School’s Out

Released

“Maturity effort” seems like the kind of phrase that’d look ridiculous applied to Alice Cooper, especially when it’s centered around a concept LP about high school delinquency that originally came packaged with a gimmick pair of womens’ underwear. But even an album this squarely aimed at the then-teenage Mad magazine-damaged miscreants of Generation Jones — complete with a giddy youth riot of a title cut that gets flagrantly meta in its lyrics (“we can’t even think of a word that rhymes!“) — knows, as Alice once said about Wayne’s World, that the trick is to act stupid without necessarily being stupid.
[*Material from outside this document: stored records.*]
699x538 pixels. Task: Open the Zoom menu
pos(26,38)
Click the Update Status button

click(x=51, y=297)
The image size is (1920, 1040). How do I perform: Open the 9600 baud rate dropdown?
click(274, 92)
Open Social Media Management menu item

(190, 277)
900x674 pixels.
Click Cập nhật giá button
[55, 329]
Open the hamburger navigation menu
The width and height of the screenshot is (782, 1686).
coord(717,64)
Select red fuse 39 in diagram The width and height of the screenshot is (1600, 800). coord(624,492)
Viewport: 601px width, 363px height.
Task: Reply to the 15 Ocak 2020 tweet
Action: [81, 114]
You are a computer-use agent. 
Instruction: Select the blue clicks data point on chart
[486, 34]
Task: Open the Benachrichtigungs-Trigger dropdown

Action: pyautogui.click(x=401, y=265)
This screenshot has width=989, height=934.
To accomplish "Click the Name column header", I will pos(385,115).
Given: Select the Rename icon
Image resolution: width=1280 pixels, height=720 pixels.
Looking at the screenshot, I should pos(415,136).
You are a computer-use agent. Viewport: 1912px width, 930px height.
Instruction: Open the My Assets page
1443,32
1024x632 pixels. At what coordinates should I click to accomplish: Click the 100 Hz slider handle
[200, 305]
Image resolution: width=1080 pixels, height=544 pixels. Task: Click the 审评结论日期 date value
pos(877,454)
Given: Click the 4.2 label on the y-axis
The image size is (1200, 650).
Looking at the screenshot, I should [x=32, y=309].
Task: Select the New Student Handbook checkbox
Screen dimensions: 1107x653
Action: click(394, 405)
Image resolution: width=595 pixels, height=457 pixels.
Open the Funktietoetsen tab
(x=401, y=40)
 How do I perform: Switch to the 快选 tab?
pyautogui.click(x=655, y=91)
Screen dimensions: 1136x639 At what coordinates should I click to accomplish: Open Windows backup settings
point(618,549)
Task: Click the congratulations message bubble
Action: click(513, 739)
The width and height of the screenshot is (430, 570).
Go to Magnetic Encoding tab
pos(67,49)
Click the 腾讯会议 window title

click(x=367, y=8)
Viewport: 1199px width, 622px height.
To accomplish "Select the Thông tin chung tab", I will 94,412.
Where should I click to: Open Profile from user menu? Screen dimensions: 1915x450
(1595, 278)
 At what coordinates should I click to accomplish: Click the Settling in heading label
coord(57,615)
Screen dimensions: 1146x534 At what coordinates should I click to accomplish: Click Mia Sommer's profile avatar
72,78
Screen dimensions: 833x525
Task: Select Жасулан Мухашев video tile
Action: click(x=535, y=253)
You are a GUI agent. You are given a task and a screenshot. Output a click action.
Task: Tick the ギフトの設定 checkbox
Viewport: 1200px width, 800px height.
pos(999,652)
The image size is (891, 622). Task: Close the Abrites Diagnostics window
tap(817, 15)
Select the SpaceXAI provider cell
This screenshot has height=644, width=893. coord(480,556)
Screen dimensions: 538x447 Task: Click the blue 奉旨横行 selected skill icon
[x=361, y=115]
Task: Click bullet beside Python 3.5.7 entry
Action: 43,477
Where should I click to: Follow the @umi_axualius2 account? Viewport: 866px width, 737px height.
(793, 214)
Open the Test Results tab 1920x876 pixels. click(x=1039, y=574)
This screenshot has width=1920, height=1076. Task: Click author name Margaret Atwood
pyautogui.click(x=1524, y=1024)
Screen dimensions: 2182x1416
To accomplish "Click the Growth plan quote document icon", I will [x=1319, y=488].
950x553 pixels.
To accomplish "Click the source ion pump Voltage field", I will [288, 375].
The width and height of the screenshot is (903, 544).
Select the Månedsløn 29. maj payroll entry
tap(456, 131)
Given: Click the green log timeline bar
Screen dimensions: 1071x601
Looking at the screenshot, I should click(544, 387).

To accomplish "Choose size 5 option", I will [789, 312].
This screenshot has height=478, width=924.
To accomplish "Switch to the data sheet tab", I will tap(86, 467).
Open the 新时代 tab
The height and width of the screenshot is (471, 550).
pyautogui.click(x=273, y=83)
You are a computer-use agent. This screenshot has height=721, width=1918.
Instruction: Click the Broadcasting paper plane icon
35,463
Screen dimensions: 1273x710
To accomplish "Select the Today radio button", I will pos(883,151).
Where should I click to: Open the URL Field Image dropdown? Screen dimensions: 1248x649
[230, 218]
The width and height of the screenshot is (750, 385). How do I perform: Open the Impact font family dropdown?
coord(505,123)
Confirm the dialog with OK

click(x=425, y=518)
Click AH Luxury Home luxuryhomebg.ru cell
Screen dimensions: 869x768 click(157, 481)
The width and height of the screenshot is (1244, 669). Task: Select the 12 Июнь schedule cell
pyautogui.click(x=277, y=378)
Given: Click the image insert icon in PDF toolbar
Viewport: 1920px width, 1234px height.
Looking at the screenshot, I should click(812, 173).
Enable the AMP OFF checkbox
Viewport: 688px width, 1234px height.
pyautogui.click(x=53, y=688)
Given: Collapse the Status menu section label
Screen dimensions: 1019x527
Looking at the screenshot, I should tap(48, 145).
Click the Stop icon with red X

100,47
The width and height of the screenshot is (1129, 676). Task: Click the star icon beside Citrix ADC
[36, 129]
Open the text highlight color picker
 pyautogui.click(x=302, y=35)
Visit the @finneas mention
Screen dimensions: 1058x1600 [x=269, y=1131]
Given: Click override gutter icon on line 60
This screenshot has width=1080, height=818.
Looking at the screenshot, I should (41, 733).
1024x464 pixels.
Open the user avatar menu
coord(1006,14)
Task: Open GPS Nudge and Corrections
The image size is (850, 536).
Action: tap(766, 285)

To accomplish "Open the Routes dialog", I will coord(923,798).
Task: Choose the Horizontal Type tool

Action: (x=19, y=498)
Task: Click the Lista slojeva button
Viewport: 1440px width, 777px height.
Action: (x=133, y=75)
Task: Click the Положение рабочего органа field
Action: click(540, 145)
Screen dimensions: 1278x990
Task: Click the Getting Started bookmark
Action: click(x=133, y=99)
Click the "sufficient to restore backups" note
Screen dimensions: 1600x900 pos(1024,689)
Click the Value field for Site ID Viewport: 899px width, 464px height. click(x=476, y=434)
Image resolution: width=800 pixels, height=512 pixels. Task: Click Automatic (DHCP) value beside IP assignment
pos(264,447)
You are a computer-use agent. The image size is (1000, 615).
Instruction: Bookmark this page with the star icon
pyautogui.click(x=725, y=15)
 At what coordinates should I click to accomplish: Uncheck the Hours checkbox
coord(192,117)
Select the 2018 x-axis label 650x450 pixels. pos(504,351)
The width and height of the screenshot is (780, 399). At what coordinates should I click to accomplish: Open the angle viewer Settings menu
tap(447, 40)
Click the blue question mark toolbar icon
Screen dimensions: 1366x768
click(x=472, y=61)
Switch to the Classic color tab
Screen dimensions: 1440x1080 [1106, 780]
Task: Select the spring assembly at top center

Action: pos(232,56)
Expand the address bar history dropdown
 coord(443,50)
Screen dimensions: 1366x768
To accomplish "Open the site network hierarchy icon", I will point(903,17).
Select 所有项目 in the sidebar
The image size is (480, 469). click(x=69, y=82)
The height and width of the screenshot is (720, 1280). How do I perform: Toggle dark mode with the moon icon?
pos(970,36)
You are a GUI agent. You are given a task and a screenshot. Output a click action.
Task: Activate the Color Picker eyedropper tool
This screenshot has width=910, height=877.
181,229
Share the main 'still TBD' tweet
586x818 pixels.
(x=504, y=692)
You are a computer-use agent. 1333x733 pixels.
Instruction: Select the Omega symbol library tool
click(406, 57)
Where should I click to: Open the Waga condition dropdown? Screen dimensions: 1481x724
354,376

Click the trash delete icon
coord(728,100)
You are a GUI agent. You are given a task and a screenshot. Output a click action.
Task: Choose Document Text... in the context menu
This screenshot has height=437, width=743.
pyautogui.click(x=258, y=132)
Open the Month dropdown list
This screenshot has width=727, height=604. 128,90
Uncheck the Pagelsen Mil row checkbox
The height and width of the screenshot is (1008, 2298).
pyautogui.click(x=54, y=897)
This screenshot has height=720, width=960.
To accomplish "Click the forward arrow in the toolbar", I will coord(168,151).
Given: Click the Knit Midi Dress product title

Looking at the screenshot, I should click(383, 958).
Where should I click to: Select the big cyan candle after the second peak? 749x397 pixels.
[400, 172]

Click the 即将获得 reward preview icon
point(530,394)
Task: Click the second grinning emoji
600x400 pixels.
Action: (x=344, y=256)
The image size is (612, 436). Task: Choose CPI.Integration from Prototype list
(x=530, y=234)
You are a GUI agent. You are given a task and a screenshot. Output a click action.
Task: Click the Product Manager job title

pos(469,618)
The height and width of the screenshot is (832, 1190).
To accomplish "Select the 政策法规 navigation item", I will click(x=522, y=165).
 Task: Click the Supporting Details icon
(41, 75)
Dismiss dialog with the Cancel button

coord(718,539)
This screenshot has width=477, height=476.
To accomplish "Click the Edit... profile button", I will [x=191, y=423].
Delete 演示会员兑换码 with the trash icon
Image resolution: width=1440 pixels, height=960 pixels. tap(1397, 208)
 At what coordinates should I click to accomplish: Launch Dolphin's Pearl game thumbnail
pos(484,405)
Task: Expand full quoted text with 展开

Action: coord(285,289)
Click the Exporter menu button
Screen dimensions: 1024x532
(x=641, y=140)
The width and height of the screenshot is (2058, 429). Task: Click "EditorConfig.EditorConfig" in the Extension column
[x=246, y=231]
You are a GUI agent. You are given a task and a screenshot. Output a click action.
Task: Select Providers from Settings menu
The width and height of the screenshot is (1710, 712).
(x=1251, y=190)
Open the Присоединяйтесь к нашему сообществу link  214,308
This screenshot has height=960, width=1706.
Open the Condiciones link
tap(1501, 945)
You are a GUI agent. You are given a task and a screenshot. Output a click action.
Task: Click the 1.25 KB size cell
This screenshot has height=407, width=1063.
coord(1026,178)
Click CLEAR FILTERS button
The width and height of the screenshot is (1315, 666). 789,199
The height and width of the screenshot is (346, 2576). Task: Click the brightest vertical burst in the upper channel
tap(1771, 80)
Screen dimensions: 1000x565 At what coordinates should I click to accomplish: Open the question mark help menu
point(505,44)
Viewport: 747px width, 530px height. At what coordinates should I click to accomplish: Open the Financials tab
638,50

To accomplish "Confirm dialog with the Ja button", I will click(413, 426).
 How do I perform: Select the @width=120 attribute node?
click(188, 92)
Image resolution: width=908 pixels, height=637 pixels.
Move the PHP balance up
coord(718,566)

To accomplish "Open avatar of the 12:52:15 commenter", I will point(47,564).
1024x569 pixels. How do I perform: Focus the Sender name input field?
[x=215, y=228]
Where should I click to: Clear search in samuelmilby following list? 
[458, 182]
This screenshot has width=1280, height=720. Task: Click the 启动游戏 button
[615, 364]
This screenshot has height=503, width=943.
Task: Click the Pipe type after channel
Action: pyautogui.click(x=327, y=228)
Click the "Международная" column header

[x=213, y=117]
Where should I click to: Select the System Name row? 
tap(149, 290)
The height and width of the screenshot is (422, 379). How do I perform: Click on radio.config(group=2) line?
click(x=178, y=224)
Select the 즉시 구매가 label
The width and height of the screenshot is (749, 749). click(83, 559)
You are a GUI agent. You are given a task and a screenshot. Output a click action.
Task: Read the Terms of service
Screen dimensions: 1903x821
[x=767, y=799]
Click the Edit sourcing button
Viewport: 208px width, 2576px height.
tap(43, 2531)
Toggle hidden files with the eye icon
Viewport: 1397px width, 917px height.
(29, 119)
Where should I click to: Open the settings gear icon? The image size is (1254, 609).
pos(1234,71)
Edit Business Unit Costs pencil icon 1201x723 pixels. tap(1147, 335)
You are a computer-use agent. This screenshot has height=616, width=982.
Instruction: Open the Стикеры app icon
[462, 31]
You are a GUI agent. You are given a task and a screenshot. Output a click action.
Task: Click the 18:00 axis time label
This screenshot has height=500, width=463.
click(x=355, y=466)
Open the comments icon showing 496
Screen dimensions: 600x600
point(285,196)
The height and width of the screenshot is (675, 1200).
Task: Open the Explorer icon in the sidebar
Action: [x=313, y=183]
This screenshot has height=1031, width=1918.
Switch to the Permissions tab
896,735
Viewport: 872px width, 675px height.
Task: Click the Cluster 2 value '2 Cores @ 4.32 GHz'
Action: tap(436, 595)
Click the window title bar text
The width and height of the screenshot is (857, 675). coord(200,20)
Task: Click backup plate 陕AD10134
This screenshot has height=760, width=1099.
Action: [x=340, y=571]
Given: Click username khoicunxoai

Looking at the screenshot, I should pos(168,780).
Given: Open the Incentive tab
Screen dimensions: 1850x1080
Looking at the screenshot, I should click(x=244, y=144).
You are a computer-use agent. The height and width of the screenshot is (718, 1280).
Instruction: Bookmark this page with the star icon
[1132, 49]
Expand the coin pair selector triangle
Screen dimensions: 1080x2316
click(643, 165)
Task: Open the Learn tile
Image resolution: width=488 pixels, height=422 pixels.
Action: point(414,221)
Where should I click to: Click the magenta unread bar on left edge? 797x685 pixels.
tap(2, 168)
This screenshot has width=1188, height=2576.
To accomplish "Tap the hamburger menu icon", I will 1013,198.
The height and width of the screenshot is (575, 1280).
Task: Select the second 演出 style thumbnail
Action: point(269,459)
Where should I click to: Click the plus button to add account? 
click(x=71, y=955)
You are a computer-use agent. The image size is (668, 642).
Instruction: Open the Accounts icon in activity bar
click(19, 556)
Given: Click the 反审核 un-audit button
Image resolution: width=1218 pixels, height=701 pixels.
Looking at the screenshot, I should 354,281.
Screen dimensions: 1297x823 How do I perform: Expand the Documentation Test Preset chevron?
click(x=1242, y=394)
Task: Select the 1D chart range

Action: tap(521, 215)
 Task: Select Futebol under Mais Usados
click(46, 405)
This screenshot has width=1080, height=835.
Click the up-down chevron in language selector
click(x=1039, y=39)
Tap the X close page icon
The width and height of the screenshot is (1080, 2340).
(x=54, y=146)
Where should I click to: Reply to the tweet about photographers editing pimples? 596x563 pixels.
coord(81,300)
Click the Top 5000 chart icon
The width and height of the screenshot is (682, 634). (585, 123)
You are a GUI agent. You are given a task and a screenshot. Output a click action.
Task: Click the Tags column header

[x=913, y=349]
So while you get a deathless snotty-kid kiss-off to the stifling conformity of the educational system to kick things off — and a couple swaggering Stones-in-detention counterparts in the cage-rattling “Luney Tune” (school is a mental asylum!) and the giddy “Public Animal #9” (school is a prison!) — the thrills get elaborated upon the deeper you get, until you’ve got room for a sensibility that’s just as much Broadway as arena rock (West Side Story homage “Gutter Cat vs. The Jets”) and just as wistfully bummed about the prospect of youthful times slipping away (“Alma Mater”) as it is destructively agitated in its efforts to destroy those constraints once and for all (“My Stars”). School’s Out was that last push Cooper needed to become the reigning king of shock rock, with Bob Ezrin’s production and the band’s collective step up in songcraft giving ambitious resonance to Cooper’s howling mania, as if art rock and garage rock cut a cautious but gloriously loud and sardonic truce.